I do support these proposals however, but only for the punishment of flagrant cases of inappropriate speed.
David Weston, Corby

Agree (9) | Disagree (10)
-1

Whilst the penalty increases appear plausible at first glance, I notice that there's no evidence presented to support them and no method proposed to measure their effect. Furthermore, the ‘most serious speeding offenders’ include top police officers, members of parliament, executives of speed camera companies and even the prime minister's driver whilst the prime minister was in the back seat! Remember that these 'dangerous drivers' are often not "other people", they can be our friends, family, those in authority and even ourselves when the road is clear or the speed limit is too low. Be careful what you wish for!
Dave Finney, Slough

Agree (6) | Disagree (3)
+3

I doubt very much that in this day and age of the use of credit cards that a mere £200 or £300 fine would act as any kind of deterrent. I presume that it would be a ticket offence and therefore limited to smaller amounts whereas a court appearance and a heavy fine of say £3000 would I believe act as such.
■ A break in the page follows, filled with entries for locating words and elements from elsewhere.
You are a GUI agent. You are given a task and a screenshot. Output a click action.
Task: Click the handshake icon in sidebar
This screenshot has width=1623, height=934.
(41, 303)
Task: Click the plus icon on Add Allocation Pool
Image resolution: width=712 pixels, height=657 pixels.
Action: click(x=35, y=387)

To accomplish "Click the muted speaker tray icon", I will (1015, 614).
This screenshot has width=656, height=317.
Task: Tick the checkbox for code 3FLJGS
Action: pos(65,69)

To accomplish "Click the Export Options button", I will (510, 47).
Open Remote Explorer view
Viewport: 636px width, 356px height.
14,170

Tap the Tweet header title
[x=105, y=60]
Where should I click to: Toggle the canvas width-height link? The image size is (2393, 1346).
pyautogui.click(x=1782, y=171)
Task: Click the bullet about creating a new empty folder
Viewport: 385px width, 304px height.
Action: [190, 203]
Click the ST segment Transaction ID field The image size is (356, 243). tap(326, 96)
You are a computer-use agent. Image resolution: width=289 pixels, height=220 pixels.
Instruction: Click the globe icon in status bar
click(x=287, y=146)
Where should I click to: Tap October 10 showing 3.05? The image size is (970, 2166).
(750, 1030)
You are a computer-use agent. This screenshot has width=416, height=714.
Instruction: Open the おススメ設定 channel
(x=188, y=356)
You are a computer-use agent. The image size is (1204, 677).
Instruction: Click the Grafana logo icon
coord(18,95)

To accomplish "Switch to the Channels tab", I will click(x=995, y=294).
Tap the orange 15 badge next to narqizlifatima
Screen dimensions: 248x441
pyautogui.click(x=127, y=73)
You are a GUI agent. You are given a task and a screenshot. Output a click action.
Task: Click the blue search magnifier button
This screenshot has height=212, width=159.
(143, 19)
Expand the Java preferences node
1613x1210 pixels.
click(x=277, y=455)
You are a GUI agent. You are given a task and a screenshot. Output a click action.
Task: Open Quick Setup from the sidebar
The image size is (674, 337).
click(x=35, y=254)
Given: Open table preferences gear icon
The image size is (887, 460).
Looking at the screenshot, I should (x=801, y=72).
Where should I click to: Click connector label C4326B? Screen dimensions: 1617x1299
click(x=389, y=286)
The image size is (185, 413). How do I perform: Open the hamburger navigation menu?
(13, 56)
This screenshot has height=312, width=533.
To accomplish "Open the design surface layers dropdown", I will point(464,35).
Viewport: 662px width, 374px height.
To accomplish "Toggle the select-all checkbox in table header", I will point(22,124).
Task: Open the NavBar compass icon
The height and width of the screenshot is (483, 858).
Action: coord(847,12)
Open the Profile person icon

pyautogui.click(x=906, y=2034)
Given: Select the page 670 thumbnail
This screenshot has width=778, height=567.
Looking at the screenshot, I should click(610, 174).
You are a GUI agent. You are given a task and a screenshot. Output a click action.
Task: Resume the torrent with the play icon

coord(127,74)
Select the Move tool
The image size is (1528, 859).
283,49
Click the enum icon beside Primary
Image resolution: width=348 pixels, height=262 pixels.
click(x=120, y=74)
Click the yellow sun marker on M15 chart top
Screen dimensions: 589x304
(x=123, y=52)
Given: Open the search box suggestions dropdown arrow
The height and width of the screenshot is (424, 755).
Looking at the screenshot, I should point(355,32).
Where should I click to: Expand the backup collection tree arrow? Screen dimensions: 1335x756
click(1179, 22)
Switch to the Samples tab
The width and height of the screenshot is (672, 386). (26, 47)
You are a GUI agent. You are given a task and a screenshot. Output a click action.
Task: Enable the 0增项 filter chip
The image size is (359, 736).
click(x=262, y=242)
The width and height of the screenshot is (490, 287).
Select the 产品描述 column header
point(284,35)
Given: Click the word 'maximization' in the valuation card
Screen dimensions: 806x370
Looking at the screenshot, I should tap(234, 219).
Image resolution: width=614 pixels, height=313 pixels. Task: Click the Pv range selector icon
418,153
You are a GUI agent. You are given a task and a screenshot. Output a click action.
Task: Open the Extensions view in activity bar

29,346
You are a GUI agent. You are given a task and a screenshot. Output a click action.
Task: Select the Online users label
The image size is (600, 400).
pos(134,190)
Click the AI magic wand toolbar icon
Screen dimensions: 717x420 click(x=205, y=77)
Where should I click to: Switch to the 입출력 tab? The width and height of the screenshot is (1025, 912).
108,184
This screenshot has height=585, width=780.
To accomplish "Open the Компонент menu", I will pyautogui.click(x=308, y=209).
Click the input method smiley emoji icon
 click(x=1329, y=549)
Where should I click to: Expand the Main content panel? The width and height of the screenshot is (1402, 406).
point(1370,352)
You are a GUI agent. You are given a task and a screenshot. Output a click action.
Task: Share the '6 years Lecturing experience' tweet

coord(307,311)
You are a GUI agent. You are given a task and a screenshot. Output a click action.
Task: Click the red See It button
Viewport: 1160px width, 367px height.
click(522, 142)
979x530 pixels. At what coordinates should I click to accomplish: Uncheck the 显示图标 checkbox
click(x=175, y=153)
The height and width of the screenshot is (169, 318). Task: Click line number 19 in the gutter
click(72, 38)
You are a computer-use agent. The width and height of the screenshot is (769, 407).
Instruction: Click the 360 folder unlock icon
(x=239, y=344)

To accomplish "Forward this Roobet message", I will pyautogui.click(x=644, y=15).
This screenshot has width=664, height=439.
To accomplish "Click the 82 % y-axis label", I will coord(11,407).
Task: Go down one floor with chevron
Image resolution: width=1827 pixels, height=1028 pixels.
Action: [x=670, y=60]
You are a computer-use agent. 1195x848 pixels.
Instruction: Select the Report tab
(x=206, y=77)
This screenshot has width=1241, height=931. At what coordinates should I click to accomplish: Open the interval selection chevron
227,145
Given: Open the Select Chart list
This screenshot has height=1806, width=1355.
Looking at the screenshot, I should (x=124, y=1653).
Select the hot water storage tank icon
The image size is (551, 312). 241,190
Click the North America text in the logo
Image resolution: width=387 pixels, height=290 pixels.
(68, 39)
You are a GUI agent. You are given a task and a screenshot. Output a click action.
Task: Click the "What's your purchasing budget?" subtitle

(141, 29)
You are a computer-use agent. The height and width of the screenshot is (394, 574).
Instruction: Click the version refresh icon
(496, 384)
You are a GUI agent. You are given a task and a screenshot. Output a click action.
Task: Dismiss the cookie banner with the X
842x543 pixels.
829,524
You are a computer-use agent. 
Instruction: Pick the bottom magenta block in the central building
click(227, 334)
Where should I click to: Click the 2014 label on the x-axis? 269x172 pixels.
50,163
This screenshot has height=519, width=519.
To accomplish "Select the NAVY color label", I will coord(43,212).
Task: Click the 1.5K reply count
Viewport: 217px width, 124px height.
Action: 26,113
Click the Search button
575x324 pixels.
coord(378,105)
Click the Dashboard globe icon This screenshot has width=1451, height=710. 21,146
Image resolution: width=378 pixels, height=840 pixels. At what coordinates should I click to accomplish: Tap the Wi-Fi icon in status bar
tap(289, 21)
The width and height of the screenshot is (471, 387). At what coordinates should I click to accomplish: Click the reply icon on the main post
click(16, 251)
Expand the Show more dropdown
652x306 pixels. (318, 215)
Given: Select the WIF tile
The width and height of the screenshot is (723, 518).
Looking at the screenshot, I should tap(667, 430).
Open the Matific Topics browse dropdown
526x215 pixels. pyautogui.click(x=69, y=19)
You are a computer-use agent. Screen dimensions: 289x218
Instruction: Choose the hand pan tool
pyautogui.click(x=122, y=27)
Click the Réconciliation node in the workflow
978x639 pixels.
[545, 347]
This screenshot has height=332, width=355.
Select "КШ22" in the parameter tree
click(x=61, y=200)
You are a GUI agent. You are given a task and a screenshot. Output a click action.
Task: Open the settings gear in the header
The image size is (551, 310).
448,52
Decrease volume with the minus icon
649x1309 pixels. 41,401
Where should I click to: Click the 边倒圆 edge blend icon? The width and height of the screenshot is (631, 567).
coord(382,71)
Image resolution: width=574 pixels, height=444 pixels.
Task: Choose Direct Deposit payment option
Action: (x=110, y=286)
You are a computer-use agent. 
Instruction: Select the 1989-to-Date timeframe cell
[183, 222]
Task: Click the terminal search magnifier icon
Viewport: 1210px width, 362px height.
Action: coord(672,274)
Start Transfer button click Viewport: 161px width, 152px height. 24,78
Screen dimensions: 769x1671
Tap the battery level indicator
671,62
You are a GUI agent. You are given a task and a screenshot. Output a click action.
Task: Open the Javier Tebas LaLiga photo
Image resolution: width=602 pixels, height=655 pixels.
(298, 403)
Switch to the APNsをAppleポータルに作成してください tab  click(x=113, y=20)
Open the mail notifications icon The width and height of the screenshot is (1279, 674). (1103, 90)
Let's not forget that in only in a small % of collisions/incidents that speeds in excess of the limit that are registered on stats as a cause.
Bob Craven Lancs

Agree (7) | Disagree (4)
+3

It is my view that speeding drivers give very little thought to the financial cost at the time of the offence. It is only after they have been caught speeding that they become more fully aware just how much it will hit their pocket. So whilst I'm not against this change, it is more likely to be effective as a deterrent to serial offenders rather than first timers. I'm not sure that was the intention though?
Pat, Wales

Agree (11) | Disagree (2)
+9

I wouldn't have thought it would be a fine that would affect/deter the speeders as much as more points or disqualification. The latter at least gets them off the road out of harms way.